(Beginning of Exercise data)

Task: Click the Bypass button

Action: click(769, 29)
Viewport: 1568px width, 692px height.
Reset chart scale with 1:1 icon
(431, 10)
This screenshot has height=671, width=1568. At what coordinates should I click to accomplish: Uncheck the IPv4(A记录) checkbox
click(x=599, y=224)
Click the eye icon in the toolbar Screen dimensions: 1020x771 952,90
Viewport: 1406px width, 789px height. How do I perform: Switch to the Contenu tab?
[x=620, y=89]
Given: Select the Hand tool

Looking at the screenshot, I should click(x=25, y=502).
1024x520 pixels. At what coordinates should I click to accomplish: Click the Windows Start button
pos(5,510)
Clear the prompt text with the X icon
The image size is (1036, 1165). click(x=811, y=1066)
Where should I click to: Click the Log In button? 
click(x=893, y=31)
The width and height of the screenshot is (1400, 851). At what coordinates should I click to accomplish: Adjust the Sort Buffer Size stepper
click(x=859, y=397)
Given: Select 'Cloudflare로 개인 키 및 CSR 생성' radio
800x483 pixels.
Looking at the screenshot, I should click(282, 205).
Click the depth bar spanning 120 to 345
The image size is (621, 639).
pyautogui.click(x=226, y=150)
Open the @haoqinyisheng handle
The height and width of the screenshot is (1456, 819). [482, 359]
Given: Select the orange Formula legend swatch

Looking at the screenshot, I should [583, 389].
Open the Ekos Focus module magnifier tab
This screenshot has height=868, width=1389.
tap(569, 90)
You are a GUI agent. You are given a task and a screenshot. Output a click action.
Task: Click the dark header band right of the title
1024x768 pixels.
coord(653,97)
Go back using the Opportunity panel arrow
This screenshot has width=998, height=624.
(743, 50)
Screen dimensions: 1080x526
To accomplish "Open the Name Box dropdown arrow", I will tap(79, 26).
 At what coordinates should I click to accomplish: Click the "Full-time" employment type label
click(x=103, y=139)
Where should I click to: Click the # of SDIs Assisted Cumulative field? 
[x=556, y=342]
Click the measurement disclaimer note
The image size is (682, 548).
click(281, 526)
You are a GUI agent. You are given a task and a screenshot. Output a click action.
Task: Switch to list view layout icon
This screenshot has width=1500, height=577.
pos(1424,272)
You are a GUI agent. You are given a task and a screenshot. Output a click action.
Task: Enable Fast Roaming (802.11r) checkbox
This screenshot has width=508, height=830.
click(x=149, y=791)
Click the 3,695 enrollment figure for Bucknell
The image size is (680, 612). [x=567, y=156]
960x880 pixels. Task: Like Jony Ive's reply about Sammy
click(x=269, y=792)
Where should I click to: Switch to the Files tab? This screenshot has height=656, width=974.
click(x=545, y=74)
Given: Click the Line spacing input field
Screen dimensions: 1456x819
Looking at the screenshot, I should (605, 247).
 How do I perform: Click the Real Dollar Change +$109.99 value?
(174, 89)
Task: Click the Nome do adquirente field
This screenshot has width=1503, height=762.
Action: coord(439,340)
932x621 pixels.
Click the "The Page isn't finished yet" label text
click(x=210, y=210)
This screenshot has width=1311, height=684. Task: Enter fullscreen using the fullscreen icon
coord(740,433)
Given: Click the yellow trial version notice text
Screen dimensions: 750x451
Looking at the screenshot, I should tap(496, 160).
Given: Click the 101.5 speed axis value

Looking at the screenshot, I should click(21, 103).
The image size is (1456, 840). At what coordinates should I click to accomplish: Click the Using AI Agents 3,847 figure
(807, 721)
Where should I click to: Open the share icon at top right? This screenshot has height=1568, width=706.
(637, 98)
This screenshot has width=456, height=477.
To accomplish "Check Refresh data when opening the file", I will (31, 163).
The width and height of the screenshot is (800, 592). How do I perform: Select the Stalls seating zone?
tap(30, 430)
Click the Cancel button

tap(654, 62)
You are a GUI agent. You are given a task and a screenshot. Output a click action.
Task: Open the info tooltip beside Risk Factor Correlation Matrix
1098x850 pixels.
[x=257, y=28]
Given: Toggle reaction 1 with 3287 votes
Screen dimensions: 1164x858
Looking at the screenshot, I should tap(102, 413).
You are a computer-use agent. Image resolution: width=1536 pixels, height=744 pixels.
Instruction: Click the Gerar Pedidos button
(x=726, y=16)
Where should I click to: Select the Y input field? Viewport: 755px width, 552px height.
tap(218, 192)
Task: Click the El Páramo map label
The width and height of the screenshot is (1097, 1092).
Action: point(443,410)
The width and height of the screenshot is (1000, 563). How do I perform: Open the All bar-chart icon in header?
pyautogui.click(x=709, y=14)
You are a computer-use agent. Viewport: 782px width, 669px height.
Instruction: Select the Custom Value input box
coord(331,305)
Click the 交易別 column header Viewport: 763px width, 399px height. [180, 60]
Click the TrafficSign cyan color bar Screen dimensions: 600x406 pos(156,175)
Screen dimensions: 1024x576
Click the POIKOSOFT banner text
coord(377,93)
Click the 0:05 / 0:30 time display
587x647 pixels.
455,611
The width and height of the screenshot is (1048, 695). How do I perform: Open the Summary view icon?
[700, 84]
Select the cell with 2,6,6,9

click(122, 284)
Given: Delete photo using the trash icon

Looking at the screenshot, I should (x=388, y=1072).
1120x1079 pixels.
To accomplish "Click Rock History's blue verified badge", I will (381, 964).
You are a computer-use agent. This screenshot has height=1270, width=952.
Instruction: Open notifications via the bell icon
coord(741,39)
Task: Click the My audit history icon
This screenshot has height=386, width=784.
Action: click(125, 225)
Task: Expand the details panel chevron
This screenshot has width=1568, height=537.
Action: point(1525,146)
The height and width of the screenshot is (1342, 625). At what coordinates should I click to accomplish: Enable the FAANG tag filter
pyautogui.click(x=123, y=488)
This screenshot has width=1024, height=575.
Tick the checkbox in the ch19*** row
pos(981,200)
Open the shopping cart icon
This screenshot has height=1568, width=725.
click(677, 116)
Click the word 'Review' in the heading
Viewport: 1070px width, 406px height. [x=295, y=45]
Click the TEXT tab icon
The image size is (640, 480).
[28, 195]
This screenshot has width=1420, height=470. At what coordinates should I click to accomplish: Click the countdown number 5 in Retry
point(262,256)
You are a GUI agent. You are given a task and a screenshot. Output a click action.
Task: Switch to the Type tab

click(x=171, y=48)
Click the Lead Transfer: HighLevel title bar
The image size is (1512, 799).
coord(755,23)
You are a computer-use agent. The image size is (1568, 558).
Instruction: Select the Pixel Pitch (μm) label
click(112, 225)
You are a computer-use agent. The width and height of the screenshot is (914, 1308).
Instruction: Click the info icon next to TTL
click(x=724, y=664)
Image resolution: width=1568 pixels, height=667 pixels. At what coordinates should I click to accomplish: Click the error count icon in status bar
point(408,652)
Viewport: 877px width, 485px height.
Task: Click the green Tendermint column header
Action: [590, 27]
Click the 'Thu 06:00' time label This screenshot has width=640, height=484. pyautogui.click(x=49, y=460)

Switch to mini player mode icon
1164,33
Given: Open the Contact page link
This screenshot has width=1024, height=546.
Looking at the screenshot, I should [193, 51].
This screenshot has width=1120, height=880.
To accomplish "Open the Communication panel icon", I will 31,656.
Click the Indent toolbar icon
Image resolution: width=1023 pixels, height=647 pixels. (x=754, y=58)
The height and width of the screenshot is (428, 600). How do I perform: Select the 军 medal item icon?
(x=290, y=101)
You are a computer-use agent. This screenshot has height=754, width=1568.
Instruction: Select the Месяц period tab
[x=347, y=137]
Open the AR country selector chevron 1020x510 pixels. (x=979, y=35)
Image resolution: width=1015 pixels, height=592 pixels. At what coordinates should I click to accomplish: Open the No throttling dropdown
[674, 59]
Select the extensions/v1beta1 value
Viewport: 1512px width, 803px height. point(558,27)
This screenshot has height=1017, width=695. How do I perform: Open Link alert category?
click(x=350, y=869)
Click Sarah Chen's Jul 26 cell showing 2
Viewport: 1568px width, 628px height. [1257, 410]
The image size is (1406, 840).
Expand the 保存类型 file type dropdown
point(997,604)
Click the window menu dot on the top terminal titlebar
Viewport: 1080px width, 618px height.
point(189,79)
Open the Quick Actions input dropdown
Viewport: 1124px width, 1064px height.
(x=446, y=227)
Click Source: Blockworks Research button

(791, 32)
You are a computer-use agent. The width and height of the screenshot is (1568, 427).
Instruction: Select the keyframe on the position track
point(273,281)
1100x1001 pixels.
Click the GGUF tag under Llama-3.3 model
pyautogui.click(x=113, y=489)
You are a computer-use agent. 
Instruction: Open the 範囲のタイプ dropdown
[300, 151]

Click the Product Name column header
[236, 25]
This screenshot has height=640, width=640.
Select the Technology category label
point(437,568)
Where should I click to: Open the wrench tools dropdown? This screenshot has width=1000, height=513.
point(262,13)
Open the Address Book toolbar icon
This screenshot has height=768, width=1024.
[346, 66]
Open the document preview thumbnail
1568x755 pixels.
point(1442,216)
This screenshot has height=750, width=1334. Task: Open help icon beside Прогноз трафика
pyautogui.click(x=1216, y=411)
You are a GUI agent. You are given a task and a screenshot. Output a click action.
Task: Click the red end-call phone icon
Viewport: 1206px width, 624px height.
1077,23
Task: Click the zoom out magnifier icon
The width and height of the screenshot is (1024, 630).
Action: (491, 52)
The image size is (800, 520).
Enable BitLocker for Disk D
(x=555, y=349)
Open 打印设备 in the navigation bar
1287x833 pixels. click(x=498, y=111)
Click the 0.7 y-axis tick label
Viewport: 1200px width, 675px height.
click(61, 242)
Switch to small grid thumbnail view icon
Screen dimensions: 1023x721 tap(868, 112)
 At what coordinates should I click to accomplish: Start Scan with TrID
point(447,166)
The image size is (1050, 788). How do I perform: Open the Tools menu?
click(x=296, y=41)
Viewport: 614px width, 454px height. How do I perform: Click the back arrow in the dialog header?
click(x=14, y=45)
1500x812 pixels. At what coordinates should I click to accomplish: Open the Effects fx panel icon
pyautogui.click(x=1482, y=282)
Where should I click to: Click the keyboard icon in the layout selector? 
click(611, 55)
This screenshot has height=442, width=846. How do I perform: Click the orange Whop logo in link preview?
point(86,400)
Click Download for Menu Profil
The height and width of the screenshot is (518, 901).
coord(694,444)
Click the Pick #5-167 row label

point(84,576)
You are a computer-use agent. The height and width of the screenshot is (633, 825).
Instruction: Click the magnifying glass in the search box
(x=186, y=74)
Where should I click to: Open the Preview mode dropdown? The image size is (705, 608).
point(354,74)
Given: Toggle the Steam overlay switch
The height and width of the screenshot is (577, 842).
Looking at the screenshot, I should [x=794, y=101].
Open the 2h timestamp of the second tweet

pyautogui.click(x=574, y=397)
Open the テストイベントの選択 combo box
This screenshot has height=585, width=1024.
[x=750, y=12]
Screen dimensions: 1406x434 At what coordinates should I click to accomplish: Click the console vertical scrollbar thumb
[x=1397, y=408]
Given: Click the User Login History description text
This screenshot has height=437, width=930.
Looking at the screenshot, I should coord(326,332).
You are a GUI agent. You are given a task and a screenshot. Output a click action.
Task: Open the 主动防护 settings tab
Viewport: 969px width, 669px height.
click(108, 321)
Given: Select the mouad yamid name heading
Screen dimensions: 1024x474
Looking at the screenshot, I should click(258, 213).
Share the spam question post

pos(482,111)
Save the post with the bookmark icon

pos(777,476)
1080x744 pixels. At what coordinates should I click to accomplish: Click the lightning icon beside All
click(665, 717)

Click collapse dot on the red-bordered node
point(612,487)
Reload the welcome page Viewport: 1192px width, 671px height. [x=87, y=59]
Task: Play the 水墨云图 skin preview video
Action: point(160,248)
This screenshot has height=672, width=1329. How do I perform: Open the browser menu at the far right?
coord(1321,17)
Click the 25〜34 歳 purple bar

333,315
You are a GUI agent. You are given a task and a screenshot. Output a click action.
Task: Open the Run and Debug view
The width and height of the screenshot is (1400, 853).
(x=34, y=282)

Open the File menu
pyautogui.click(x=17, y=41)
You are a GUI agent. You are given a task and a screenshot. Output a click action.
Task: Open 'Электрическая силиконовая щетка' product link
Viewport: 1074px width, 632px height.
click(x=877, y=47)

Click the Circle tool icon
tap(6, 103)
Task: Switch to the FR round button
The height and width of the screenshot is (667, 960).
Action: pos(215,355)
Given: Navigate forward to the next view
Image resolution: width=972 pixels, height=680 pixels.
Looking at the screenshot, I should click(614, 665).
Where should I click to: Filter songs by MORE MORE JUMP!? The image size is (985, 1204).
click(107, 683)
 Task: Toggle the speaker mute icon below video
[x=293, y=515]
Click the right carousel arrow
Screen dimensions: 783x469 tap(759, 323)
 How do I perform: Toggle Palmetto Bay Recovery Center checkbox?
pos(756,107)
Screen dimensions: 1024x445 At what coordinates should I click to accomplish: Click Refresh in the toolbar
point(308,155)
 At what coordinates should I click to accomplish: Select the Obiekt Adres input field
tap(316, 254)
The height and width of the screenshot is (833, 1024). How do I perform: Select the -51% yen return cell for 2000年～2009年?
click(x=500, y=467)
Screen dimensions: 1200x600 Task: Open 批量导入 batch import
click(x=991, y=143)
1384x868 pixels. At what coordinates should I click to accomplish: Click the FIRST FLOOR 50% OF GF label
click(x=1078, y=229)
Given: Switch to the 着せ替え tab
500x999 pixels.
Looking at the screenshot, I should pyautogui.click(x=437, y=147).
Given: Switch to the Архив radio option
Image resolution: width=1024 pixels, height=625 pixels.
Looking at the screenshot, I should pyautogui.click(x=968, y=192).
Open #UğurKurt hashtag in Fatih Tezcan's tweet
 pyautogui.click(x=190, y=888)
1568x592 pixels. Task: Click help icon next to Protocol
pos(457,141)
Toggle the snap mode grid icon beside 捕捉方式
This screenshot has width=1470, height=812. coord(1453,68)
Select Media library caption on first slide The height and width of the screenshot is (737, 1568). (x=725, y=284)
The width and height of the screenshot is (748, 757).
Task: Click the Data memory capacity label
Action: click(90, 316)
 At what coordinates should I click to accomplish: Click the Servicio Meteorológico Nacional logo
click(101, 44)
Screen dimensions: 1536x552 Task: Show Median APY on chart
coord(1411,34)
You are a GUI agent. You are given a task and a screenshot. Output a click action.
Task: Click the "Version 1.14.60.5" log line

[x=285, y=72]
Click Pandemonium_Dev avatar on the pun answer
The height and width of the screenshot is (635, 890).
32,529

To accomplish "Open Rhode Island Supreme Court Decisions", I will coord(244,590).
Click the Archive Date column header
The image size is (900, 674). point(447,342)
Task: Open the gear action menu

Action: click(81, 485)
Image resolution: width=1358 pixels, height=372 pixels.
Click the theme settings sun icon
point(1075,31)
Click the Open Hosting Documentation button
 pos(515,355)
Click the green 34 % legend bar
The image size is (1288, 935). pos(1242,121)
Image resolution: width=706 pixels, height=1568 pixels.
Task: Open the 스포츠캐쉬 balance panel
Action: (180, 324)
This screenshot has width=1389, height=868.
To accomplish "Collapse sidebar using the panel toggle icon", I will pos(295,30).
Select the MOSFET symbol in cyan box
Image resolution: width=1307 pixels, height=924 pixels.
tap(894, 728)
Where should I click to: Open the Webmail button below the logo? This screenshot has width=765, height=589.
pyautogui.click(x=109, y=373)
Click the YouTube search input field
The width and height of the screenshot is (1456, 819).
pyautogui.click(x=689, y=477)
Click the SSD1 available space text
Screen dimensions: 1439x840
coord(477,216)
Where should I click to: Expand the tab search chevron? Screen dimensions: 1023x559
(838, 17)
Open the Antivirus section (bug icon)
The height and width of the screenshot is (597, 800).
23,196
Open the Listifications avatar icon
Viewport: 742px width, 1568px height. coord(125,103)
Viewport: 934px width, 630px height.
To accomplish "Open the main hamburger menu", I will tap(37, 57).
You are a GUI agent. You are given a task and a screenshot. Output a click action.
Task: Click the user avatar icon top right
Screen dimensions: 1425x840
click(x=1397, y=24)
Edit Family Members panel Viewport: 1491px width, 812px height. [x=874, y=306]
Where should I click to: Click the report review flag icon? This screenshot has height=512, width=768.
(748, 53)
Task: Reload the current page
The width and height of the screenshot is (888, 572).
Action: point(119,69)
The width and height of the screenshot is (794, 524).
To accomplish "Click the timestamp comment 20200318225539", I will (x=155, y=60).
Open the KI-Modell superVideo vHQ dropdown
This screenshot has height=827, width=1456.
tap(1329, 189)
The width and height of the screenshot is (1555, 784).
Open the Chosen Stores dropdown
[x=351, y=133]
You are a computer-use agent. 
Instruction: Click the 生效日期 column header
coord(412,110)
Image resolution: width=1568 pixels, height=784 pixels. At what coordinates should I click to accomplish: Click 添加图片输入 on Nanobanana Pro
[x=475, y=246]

(End of Exercise data)

Across the entries above, work out how many lines include the string "radio", and report only that figure.

2